On cue, the chin lifts enough for the shadows
to carve out the thin bones of her cheeks,
light streaming down her neck and glancing
off pale shoulders. Nothing is curved ….
[to be continued]
about her, only knotted angles shooting off
into the darker places. These are not simple
secrets to be shared, bread broken between
sheets of discrete longing. The fact that light
finds in her something hard to touch reflects
my frozen arteries my numb fingers
my heart resting on basalt columns,
black and beating. A devil’s causeway ….
rises above a somber plain; March rain
has pooled deep in forgotten furrows,
breaking corn stubble like bleached bones.
Shall I cross this bridge knowing that stone,
weakened by wet and frost, may slide?
She resides beyond my reach, and perhaps
no distance traveled will make a difference.
Desire – not love, not pain – nothing will change.
We’ve been lying to each other for some time now. I’m not fine. You’re not happy. There’s nothing in this house that I want for breakfast. You have no clue where the manual is for the dishwasher. I have absolutely no idea what time it is. Plans for the weekend? Heavens. When did we plan this?
Kate and I met Frank, the tour manager last night after the show. We were drinking post-kd cocktails at Tessa’s. At some point, between the Manhattans and rabbit cavatelli, we decided to change our lives. I don’t know how we convinced this burly, Australian man, but we’re traveling with the Ingenue tour now. Carpe damn diem!
Similar properties can go for much more, the woman explained patiently. This brownstone is “museum-quality,” she said, sniffing slightly and waving at the woodwork. “Can we make 17 rooms work for us?” I asked Kate. Probably. But six levels? Won’t we get confused having so many floors? Can we see the park from any of them?
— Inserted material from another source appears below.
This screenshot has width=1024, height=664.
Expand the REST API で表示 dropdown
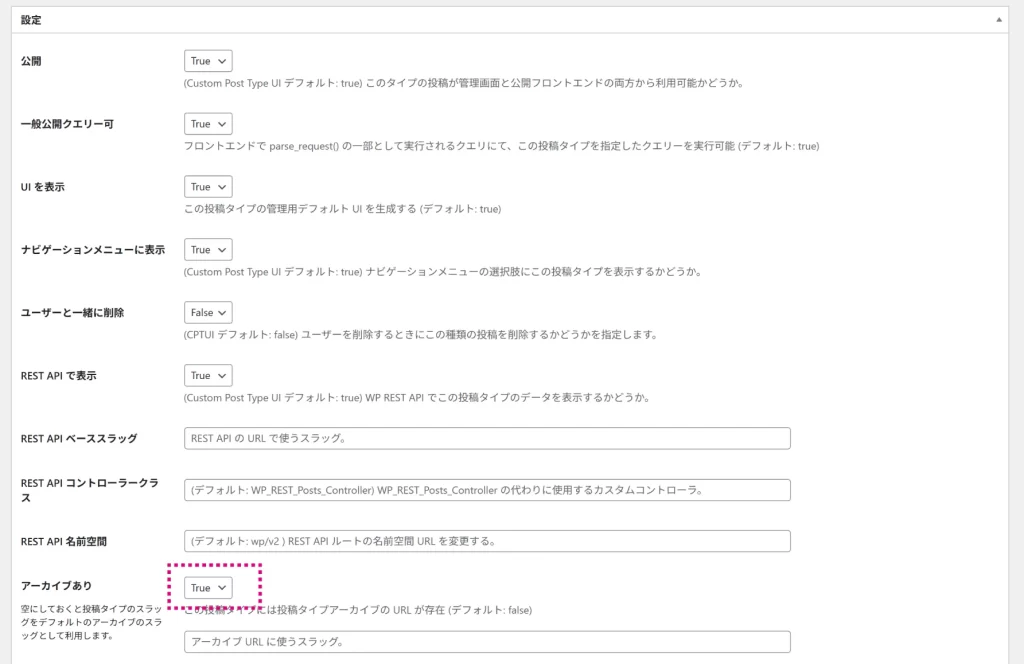pos(208,376)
I have certain unspeakable secrets, ones I can’t disguise as lies. For me they are the dark underpinnings to my social edifice; I wouldn’t appear to be the person you know if I wasn’t hiding a few things under my foundation. When I’m in my 90’s, either dementia or not-giving-a-damn will bring the whole house down.
Three tornados have missed me. One bounced over Bellevue, PA, landing briefly in Mount Washington. Another ripped a line through Bonner Springs, before rising over our Kansas City neighborhood. The sky turned a dull swamp green that day. But the scariest was the funnel that passed right behind my car on route 70, east of Indianapolis.
I hated her. That is not specific enough. We grew up a block apart. My mother was strict; hers was a tyrant. We had years of history, sleep overs, little girl dreams and plans. Then I crawled out my bedroom window to go to a party senior year. Marcie told her mother. We never spoke again.
We finally did talk, years later, after we graduated from college. In fact, Marcie asked me to be in her wedding, and I stupidly agreed. She sent me a package containing a Vogue pattern and yards of baby pink cotton damask. The dress was a horror of puffs and bows. She had her revenge.